## EXERCISE GOAL
In the foundation drain discussion below, which disciplines or trades does the five-line reply beginning "well, plumbers and MEP usually dont go outside" name?

## EXERCISE TEXT

········

I would say Architect.

Although, I worked as a structural consultant for one architect who insisted drain tile be shown on the structural foundation plans. He said this can get missed if not shown there.

DaveAtkins
 
Since your question uses the word "design", my answer wold be "no one". Typically a code is followed. Perimeter drains go in whether you are near a swamp of on top of a hill. In Wisconsin a group of plumbers are asked once in a while to help on writing code. I'm not looking at codes any more, but for a long time I had no luck trying to get the code changed to require a filtering system for the backfill, such as concrete sand instead of open graded gravel. A sock on the pipe is not adequate. Result, many a system plugs up, sometimes the first year.
 
well, plumbers and MEP usually dont go outside
geotechs dont really design anything
and the architect only wants it to look good
structural doesnt do water
civil is left to handle it and everything else
 
The hyrdraulics or plumbing engineer does the drainage design where I am. The general contractor decides who installs it.
 
Structural still shows the drain lines in section, but Civil who designs the srormwater / sewer system shows the lines in plan.

Mike McCann, PE, SE (WA)


 
I've only had to do foundation drains on one project, an elementary school with shallow seasonal groundwater. We had the Geotech recommend the interceptor trench section (since they better understand the permeability of the soil and groundwater movement) and then we showed the plan & profiles on the site Civil plans, to drain the interceptors into the storm drain system for disposal.

#
 
In my experience it was usually the structural engineer, but as the geotech, I provided him plenty of advice regarding elevation, slope, perforation size, and backfill. If substantial flow was expected, I might recommend the pipe size.

I once looked at a building where the basement perimeter drain was located halfway up the basement walls. The top half of the basement didn't leak at all!
 
The drainage system is not supposed to make the basement watertight. The waterproofing does that.

········

## PROVIDED DATA

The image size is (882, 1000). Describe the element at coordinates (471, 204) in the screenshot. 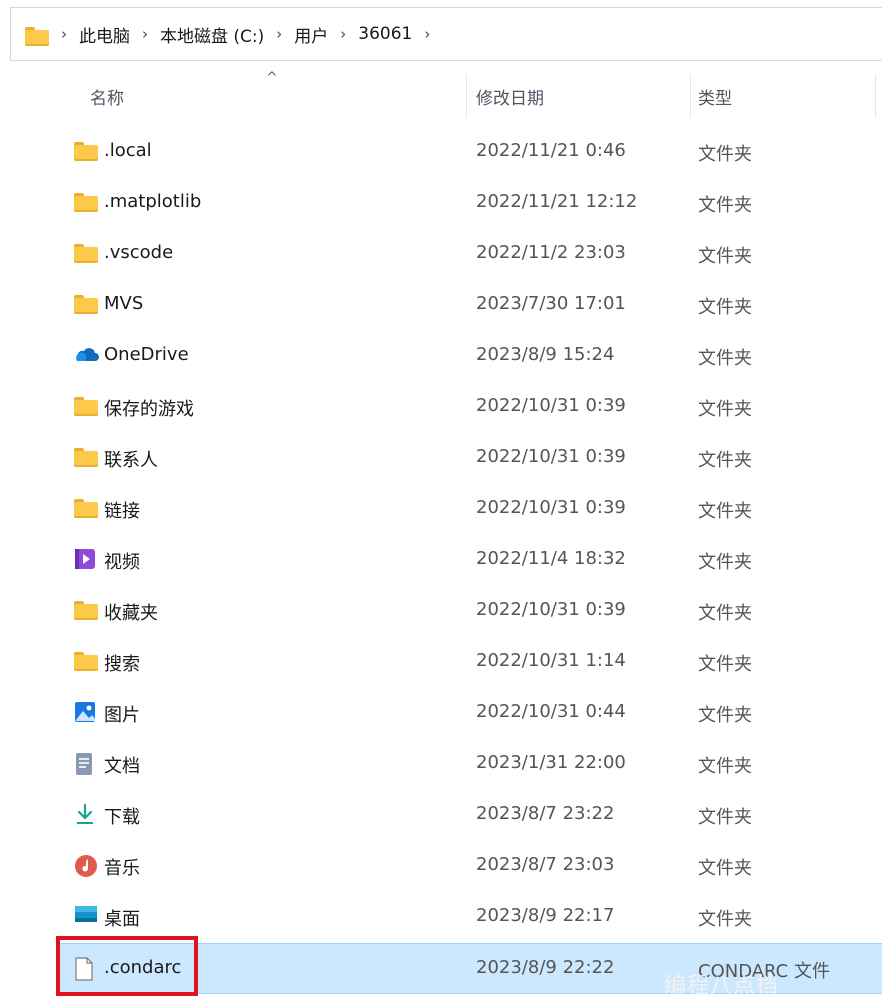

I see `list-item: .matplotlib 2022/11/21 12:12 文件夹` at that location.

········

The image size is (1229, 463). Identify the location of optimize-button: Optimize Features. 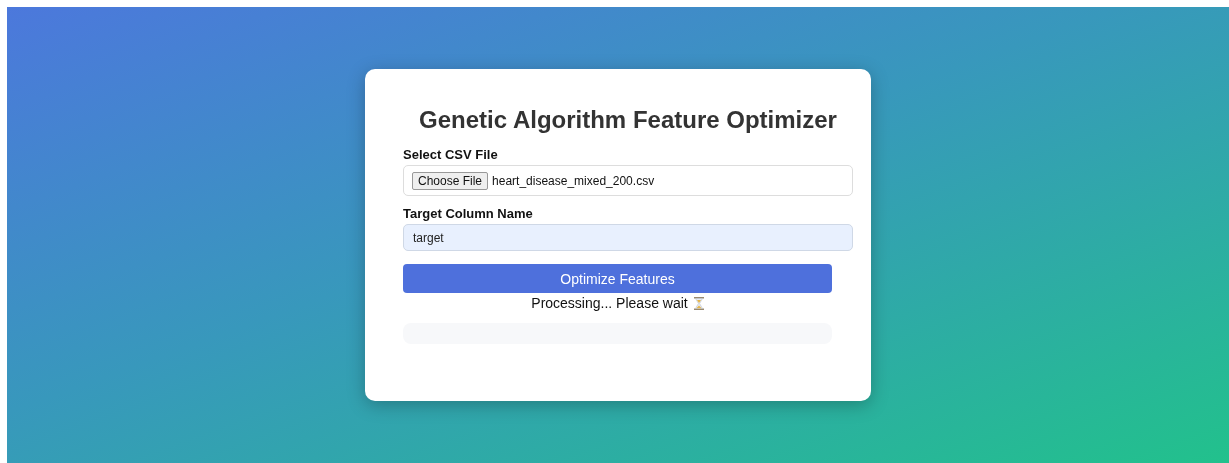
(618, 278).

········

## RESPONSE TO THE TASK
Plumbers, MEP, geotechs, the architect, structural, civil